=== Document ===

Some teachers in Oklahoma have been working THREE additional jobs, or more, on top of their teaching. Some do landscaping, others drive for Uber and/or Lyft, and so on.

That’s absurd!

The most recent development was in the state of Arizona. It was looking like those teachers were going to strike, but the governor recently offered a 20 percent pay raise. We’ll have to see how this pans out.

Teachers are entrusted to give quality education to our children, and future generations. How can they possibly teach well if they struggle with so many issues? I could go on and on about:

(a) the detriments of standardized testing.

(b) teachers buying basic school supplies for their classrooms throughout the year, in order for their students to be able to learn effectively.

(c) teachers dealing with student hunger, either by recognizing how many are on free or reduced-cost meal programs, or having food pantries in their classrooms because their students aren’t getting enough to eat.

(d) administrators and school boards working against teachers, including issues such as continued disciplinary problems, vandalism, dysfunctional parents, and more.

(e) school administrators, school board members, and district/city school superintendents receiving substantial pay raises.

And there are more. Before she retired last year, my mom saw several excellent teachers leave their public elementary school in favor of private schools. These teachers did not feel free to truly teach and be creative in their classrooms, among other problems. It was incredibly sad!

=== Data listing ===

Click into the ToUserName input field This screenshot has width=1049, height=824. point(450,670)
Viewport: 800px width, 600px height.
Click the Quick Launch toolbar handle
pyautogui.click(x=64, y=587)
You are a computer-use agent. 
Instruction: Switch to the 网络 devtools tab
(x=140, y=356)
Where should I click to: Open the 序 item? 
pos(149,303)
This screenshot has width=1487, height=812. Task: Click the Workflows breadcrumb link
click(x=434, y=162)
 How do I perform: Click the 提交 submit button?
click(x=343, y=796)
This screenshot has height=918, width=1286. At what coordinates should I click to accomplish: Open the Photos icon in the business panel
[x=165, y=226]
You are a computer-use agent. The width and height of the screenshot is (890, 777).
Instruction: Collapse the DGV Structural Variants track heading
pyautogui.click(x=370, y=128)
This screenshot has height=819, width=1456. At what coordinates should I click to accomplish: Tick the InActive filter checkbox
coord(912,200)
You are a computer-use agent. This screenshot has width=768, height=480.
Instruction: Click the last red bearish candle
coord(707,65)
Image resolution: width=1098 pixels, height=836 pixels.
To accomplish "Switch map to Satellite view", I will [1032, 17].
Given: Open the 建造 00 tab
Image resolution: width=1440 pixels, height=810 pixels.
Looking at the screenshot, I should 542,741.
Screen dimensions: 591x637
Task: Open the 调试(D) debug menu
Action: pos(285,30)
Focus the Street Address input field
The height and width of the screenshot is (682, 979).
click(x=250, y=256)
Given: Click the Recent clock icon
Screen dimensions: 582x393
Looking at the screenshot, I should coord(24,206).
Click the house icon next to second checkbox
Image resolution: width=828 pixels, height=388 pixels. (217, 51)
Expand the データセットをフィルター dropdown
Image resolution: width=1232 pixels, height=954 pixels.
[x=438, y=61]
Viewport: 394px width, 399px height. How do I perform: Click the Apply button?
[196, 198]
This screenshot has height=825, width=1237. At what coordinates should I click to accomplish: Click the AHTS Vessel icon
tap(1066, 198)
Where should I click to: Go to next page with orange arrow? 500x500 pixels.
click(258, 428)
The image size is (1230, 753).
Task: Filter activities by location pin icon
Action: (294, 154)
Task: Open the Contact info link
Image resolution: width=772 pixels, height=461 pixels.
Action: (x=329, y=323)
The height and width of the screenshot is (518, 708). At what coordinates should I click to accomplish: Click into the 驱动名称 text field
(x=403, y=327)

===

◆ Required tasks:
**A)** How would you put this sentence from the text about teachers into Spanish: "Teachers are entrusted to give quality education to our children, and future generations."
**B)** Could you carry on the text about teachers, starting right after its final sentence?
These lines have no connection to the text about teachers.

◆ Results for the exercise:
**A)** A los maestros se les confía brindar una educación de calidad a nuestros hijos y a las generaciones futuras.

**B)**
And my mom taught English as a Second Language (ESL), so she didn’t have the full classroom of kids that were going through round after round of standardized testing. She did teach elementary school in North Carolina during the 1970s and 1980s – 13 years total – and it was completely different back then. The teaching environment has changed so drastically in the last few decades, and not for the better. No wonder there are less and less people majoring in education and becoming teachers.


If you’re curious, here are the five of the top-paying states for teachers. However, keep in mind that these states are also some of the most expensive places to live in the U.S.

  1. Alaska – Average salary: $74,122
  2. New York – Average salary: $73,247
  3. Connecticut – Average salary: $72,524
  4. California – Average salary: $68,711
  5. New Jersey – Average salary: $67,938

And, here are the lowest-paying states:

  1. North Carolina – Average salary: $43,059
  2. Arizona – Average salary: $42,875
  3. South Dakota – Average salary: $42,564
  4. Mississippi – Average salary: $42,393
  5. Oklahoma – Average salary: $41,088

Source: These states pay teachers the most. Where does your state fall?


Sources


In addition, the fight for teacher pay and benefits continues in my local area, as well. I live and work in the Hampton Roads area of Virginia. There are seven major cities here: Chesapeake, Hampton, Newport News, Norfolk, Portsmouth, Suffolk, Virginia Beach.

As recently as this week, teachers have been packing local City Council meetings, calling for raises and more school funding.

In case you’re wondering, Virginia ranks eighth in the list of teacher pay by state, with an average salary of $64,285.


What do you think about teachers going on strike?

Do you think other states are soon to follow?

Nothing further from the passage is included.